We each found our copy of the photo and looked at the hickory tree. There was something on it all right. It was an angled view but it was some kind of drawing. What I could make out was a horned head and a partial face. It was painted there in red. Spray paint, most likely.

“Graffiti,” I said.

“Yeah,” Leonard said, “but is there anything about it in the notes?”

“No,” Marvin said. “And that’s because no one thought it meant anything. Kids paint on trees and underpasses and walls all the time. Why would someone kill them and then make a design on a tree?”

“All I’m saying,” Leonard said, “is Mrs. Christopher may be right. It might not be a random murder.”

“That whole mystery clue thing with paintings on trees and feathers and moles in the shape of the state of Rhode Island on a blonde’s ass, in real life, it doesn’t happen much,” Marvin said.

“He’s working his way through the Sherlock Holmes series,” I said. “He’s gotten a little obsessive about mysteries.
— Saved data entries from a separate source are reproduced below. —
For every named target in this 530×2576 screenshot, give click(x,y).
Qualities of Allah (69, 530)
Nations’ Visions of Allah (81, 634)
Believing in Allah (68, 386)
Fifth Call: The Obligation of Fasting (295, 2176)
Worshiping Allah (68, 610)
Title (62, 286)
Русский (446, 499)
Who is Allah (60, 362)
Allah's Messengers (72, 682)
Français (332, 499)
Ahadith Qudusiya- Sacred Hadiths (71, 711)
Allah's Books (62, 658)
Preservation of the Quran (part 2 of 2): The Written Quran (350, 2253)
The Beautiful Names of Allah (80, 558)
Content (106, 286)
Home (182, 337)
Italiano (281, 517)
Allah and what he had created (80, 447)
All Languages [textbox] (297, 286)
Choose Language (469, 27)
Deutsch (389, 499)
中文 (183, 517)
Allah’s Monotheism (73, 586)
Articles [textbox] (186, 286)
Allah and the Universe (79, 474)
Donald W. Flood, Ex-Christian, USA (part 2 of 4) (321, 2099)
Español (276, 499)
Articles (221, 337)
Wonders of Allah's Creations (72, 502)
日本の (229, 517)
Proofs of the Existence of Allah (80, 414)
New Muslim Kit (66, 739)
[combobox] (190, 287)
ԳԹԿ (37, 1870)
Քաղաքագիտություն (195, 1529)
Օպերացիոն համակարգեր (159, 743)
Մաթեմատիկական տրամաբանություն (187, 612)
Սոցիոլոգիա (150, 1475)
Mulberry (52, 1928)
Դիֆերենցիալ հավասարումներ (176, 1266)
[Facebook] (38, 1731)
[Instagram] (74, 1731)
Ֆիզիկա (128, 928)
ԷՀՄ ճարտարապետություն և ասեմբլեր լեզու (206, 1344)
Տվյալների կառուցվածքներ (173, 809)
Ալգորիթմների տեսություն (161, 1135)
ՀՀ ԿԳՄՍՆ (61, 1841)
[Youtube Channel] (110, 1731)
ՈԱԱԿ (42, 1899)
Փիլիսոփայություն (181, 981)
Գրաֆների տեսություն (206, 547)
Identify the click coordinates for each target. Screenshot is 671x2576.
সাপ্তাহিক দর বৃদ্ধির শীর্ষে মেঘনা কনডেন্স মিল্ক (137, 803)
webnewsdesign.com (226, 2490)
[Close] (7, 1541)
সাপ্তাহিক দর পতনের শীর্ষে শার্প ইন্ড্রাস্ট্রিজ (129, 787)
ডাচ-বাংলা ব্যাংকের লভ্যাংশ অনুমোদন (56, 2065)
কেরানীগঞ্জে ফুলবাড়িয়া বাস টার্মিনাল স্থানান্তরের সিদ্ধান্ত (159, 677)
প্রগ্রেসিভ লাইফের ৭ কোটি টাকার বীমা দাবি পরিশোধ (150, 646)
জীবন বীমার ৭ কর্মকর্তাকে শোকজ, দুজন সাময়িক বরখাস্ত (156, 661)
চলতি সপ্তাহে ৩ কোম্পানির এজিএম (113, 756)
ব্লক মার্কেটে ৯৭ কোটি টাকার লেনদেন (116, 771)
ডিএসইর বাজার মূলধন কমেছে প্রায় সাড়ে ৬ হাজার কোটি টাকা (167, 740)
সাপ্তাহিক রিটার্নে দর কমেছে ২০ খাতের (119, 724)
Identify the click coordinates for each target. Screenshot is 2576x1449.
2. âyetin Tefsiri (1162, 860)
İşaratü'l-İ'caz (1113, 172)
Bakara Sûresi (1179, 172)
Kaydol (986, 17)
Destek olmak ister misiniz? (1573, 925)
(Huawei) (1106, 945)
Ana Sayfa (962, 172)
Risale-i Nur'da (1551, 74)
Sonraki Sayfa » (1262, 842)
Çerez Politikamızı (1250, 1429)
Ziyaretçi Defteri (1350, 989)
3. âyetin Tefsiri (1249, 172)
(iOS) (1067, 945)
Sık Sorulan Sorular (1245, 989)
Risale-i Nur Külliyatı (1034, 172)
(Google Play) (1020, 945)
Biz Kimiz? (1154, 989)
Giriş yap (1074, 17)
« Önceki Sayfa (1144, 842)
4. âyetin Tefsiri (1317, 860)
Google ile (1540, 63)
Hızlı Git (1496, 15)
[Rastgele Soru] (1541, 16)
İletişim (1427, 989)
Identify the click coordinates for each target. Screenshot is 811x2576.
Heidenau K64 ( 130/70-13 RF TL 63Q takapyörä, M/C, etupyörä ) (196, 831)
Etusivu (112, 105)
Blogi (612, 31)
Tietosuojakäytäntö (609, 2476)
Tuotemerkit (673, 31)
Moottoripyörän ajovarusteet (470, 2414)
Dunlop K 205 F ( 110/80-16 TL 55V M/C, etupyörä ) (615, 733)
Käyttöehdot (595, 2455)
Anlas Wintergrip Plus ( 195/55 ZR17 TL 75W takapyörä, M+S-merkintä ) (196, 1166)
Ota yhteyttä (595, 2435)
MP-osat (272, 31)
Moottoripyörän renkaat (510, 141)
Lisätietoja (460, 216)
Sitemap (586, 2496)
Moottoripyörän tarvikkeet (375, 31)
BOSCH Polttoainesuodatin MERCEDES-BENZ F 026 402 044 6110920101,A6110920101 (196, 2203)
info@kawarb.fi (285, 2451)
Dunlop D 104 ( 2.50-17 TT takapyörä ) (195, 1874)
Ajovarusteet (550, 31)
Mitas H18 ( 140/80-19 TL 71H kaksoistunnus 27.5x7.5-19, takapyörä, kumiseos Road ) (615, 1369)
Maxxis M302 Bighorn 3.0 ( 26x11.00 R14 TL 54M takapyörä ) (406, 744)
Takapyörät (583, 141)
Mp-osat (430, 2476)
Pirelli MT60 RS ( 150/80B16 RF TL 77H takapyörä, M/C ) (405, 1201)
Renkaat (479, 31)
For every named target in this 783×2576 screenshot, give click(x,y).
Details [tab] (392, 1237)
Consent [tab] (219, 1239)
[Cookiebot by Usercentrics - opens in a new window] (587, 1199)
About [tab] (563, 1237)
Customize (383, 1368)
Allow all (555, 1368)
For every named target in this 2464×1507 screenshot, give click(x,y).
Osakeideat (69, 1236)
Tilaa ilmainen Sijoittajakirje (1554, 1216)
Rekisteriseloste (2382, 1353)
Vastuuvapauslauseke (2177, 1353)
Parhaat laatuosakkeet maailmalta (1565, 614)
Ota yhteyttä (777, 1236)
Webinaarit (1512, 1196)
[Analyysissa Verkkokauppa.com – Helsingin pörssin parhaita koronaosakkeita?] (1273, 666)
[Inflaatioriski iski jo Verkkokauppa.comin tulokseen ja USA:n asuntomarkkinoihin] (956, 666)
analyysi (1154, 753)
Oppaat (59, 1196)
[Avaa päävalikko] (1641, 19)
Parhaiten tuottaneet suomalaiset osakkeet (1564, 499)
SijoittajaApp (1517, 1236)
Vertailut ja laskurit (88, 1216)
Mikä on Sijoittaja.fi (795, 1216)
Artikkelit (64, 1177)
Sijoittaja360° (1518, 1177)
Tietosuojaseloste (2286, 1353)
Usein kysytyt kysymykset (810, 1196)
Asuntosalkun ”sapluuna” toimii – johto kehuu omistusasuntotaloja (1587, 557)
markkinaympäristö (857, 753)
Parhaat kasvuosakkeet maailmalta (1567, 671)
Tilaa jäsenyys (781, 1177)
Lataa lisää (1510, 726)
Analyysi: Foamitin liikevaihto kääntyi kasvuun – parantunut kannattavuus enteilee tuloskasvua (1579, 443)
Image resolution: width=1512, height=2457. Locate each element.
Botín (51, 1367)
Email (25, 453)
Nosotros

He found a pair of socks he’s been missing for a couple of months, and he thinks he’s full of deductive reasoning now. Like maybe the socks had some kind of plan to hide out.”

“Listen, Ace,” Marvin said. “You and Hap just go out and ask questions and bumble around. I’ll do the real detective work from the office.”

“Ouch,” Leonard said.

13

So that’s how it went. Now we were sitting on the couch looking at those same photos and reading the information that came with them, thinking back on our meeting with Marvin.

It had started raining hard again, and the atmosphere had settled on the house like a woolen cap. The electricity blinked and crackled a few times but stayed on. It was so dark outside we had to turn on a light.

“So,” Leonard said. “Where do we start?”

“Same place the cops did, with the people who knew the victims.”

“There’s a long list here,” Leonard said, flipping through the folder.